Early in her career as a nurse on an organ transplant team, Cynthia Russell, Ph.D., recognized a lack of information and resources to help patients take their medications. Twenty years later, that passion for medication adherence is a driving force in Russell’s research career.
Today, she is a professor at the UMKC School of Nursing and Health Studies. In her early days on the transplant team, she noticed a pattern in her patients. According to Russell, patients receiving a kidney or heart transplant – long and expensive procedures – need to take medications for the life of the organ so the body doesn’t reject it. Because the body sees the organ as a foreign object, transplant recipients need immunosuppressive medications to keep their immune systems subdued. If a patient skips the medications, the body will attack the new organ.
“That was the trigger for me in going into research and getting my Ph.D.,” said Russell. “My patients really struggled with taking the medications, and when we looked at the evidence available at the time, we couldn’t really find good ways to help them keep up with taking them.”
Russell’s research in this area has been continuously funded since 2002. That includes a $2.5 million grant from the National Institute of Health to study intervention techniques that help kidney transplant patients take their medications successfully.
Russell recently expanded her research to other wellness areas as well. In her role as a fellow at the American Academy of Nursing, she worked on a committee tasked with improving healthy behaviors in patients and their health care providers. The committee conducted a survey of critical care nurses studying their overall physical and mental health – a key issue in health care professions today. The findings were published this spring and have received national notice, including NPR’s Weekend Edition.

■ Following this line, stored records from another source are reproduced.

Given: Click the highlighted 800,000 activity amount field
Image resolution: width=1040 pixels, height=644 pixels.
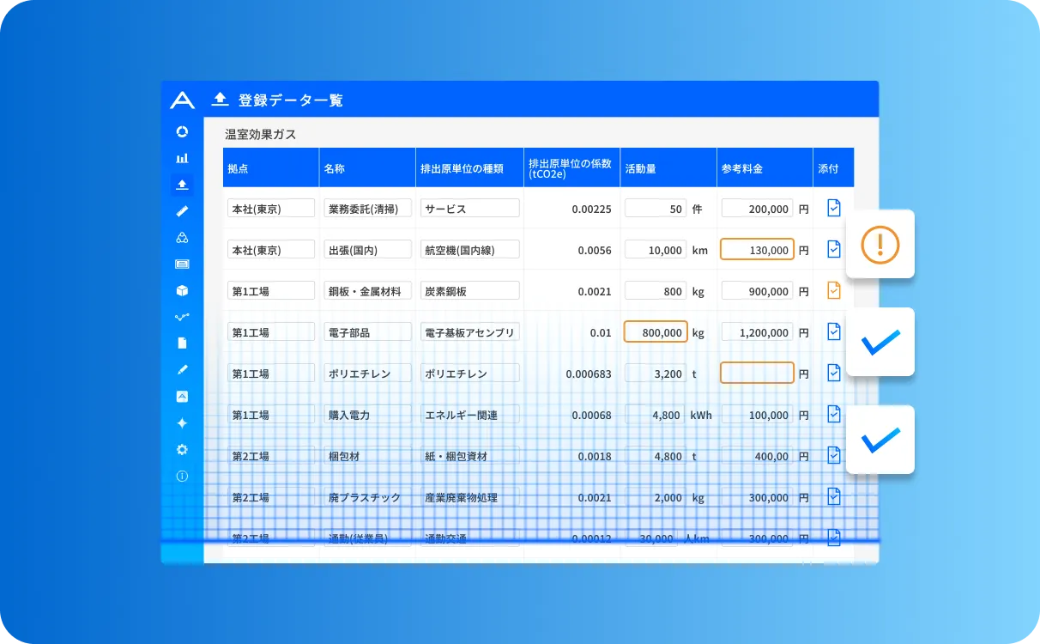Looking at the screenshot, I should tap(656, 332).
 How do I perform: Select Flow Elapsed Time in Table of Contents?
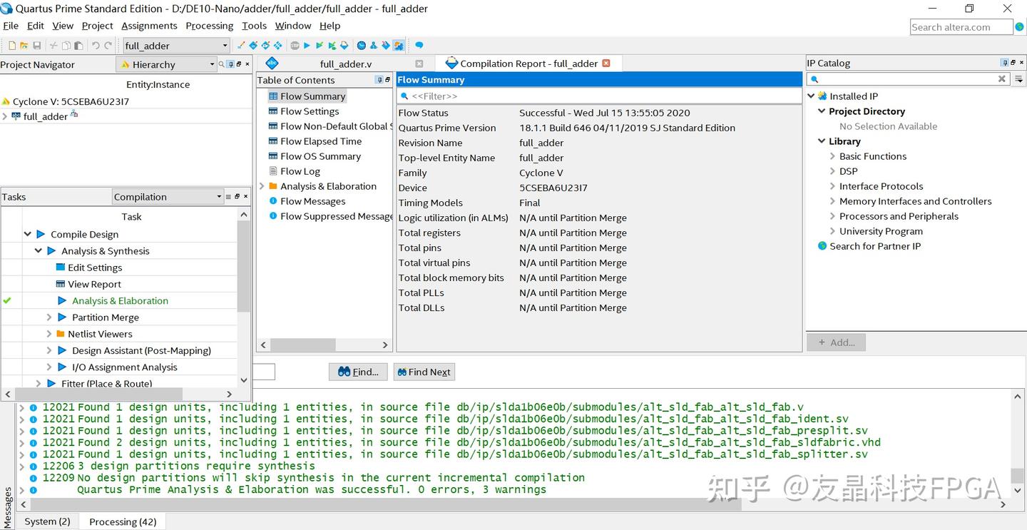point(321,141)
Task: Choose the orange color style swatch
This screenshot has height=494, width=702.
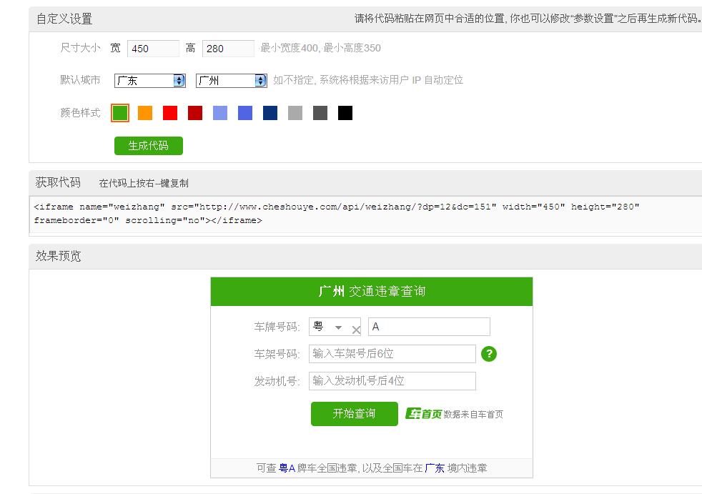Action: 145,113
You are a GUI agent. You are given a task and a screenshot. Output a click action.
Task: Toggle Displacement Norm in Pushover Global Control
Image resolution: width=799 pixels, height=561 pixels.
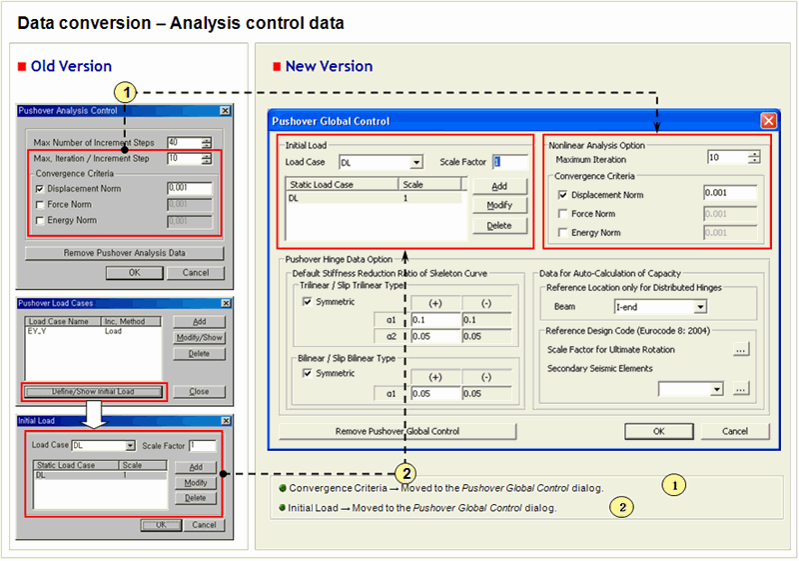coord(564,194)
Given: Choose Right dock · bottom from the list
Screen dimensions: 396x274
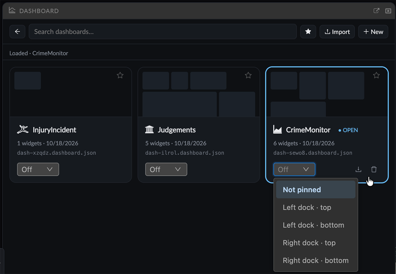Looking at the screenshot, I should coord(316,260).
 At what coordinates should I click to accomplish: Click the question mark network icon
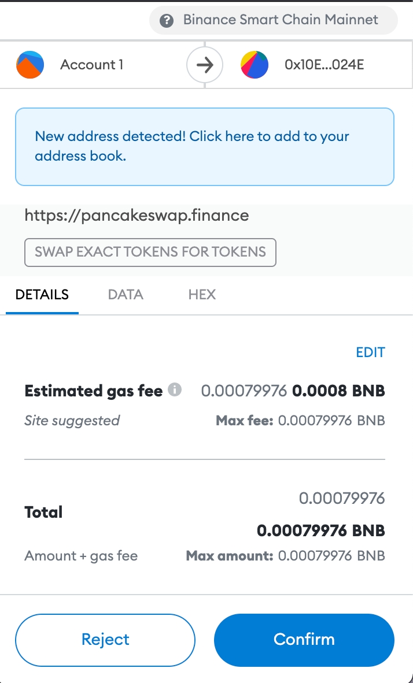pyautogui.click(x=167, y=21)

In Russell’s research with kidney transplant patients, her team utilized the SystemCHANGE intervention. The approach moves away from traditional interventions that focus on motivation and intention. Instead, SystemCHANGE improves the patient’s ability to monitor small environmental changes and determine the effectiveness of the changes using data. According to Russell, about 75 percent of the patient population being studied struggles to take their medicines as directed.

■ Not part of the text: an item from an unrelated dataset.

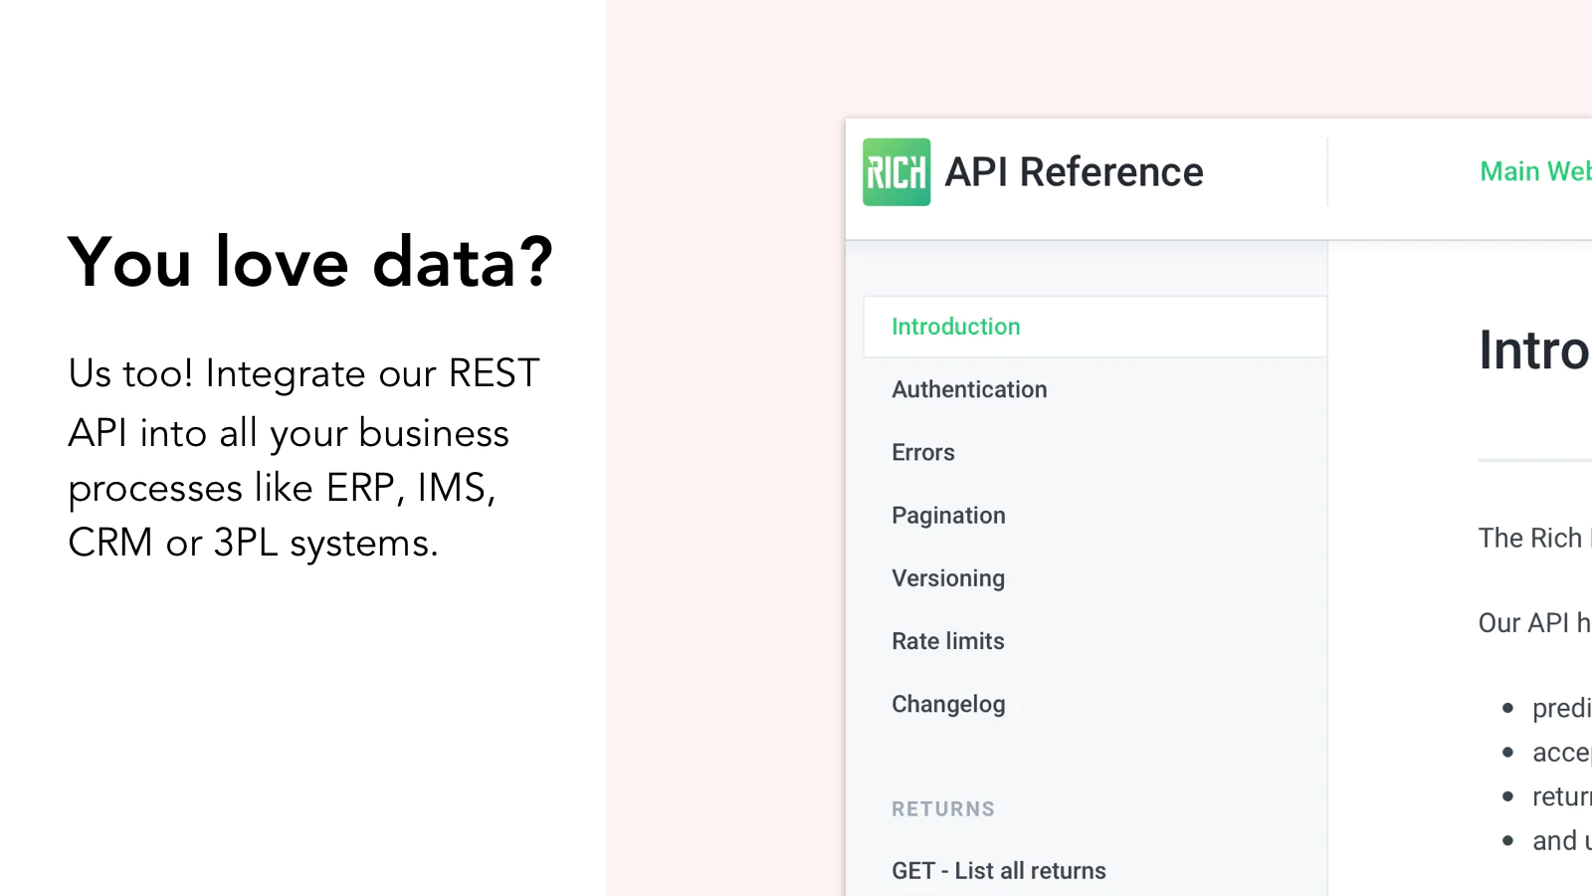Click the REST API description paragraph
Screen dimensions: 1592x896
pos(303,458)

“It continues to be a critical issue nationwide,” she said.
According to the Health Resources and Services Administration, there are 106,691 people on the national transplant waiting list, increasing the importance that each procedure is given the best chance at success. And that includes patients taking the needed medications.
“That organ is something that we want to try to take care of so it lasts a long time,” said Russell. “A successful transplant means other patients will have their chance at organ donation since the recipient won’t need to return for a second or third procedure.”